Elmas, “Sıdıka abla o günden sonra annem hep böyle. Hep uyuyor, uyandığında karşısında kimse olsun ya da olmasın yaşadıklarını anlatıyor, sonra tekrar gidip uyuyor. Aklî dengesi bozuldu. Tedavi ettirmem gerekiyor. Ama elimizde hiçbir imkân yok. Abla şartlar insanlara her şeyi yaptırıyor. Nazlı bir öğretmenken birçok acı, sorumluluk bir anda beni güçlü biri yaptı. Bir karar vermem gerekiyordu. Ya her türlü zulme evet diyecektim ya da annemin ve kendimin iffetini korumak için Türkiye’ye kaçacaktım. İş yerimiz yağmalanmıştı. Elimizde biraz para ve altın takılarımız vardı. Birisiyle anlaştım. Paslanmış eski bir tankerin içinde bizi Türkiye’ ye sokacaktı. Öyle de yaptı. Tankerin altından açtığı kapaktan içeri girdik. Yirmi dört saatten fazla orada yol aldık. Tankerdeki birkaç delik nefes almamızı kolaylaştırıyordu. Dura kalka geldiğimiz yol, onca saatten sonra bir gece yarısı sona erdi. Şoför’ün kapağı açarak, ‘Buraya kadar inin artık. Türkiye’deyiz.’ demesiyle tankerden indik. Oturmaktan dizlerimiz tutulmuş, ayaklarımız uyuşmuştu. Derin derin nefes alarak temiz havayı ciğerlerimize çektik. İnsanlık hâli işte abla, o an mutlu olmuştuk.

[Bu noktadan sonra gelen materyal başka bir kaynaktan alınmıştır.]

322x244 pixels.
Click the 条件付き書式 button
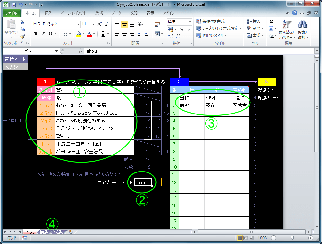(212, 21)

    Annemin sessiz sessiz iç çekişleri yüreğimi yakıyordu. Ardımızda çocukluğumuzu, gençliğimizi, sevdiklerimizi, babamı, ağabeylerimi, mahallemizi, şehrimizi, ülkemizi bırakarak hiç görmediğimiz bir yere ayak basmıştık.  Biliyor musun abla bu nasıl bir duygudur? Öyle çaresiz, öyle muhtaçsınız ki tutunacak bir dal, sığınacak bir gölge ararsınız. Acılarınız artık bütün bedeninizi ve benliğinizi sardığından, acı çekmeden yaşamayı adeta unutursunuz.  Sonra abla, tankerin sahibi bizi tehdit ederek elimizde ne var ne yok hepsini aldı. Gecenin karanlığında bizi orada bırakarak çekip gitti. Anne, kız bilmediğimiz bir yerde öylece kalakalmıştık. En büyük çare, çaresiz kalınan zamanlarda bulunuyormuş. Üzülüp ağlamak faydasızdı.  Karanlıkta ışığı görmek ne kadar güzeldir bir bilseniz. Uzakta gördüğüm ışık bana umut olmuştu. Birkaç torbadan oluşan eşyalarımızı alarak ışığa doğru yürüdük. Meğer ne kadar uzakmış, biz ışığa doğru yürüdükçe ışıkta sanki ileriye yürüyordu. Sabah ezanı okunduğunda ışığın bir köy olduğunu anlamıştık ama bizim de adım atacak takatimiz kalmamıştı.

          Sabah namazı için camiye gelen Türk kardeşlerimiz bizi evlerine aldılar. Bir ay misafir ettiler. Ankara’ ya gelebilmemiz için de para yardımı yaptılar. Sonra da Allah sizi karşımıza çıkardı Sıdıka abla.  Şükran borçluyuz size. Bir de annem iyileşse…”  dedi.

Kapı vurulduğunda Sıdıka saatine baktı. İçinden, “Tam zamanında geldi koca yürekli adam.” diye düşündü.  Elmas kapıyı açınca sevinerek gülümsedi.  “Hoş geldin Arslan ağabey.” dedi. Arslan Küçükyıldız “Elmas kızım işlemlerin tamamlandı.  İşe başlıyorsun, üstelik kendi işine. Türkmen okulundaki çocuklara Türkçe okuma yazma öğreteceksin. Bir de annen için doktorla konuştuk. İyi olacak inşallah! Hadi gülümse bakayım, ihtiyacın olan her şeyi getirdik.”  dediğinde ne diyeceğini bilemeyen Elmas, bir Sıdıka’ ya baktı, bir Arslan’a. Minnet sözleri boğazında düğümlendi.  Başını önüne eğdi iki damla gözyaşı ayakucuna düştü.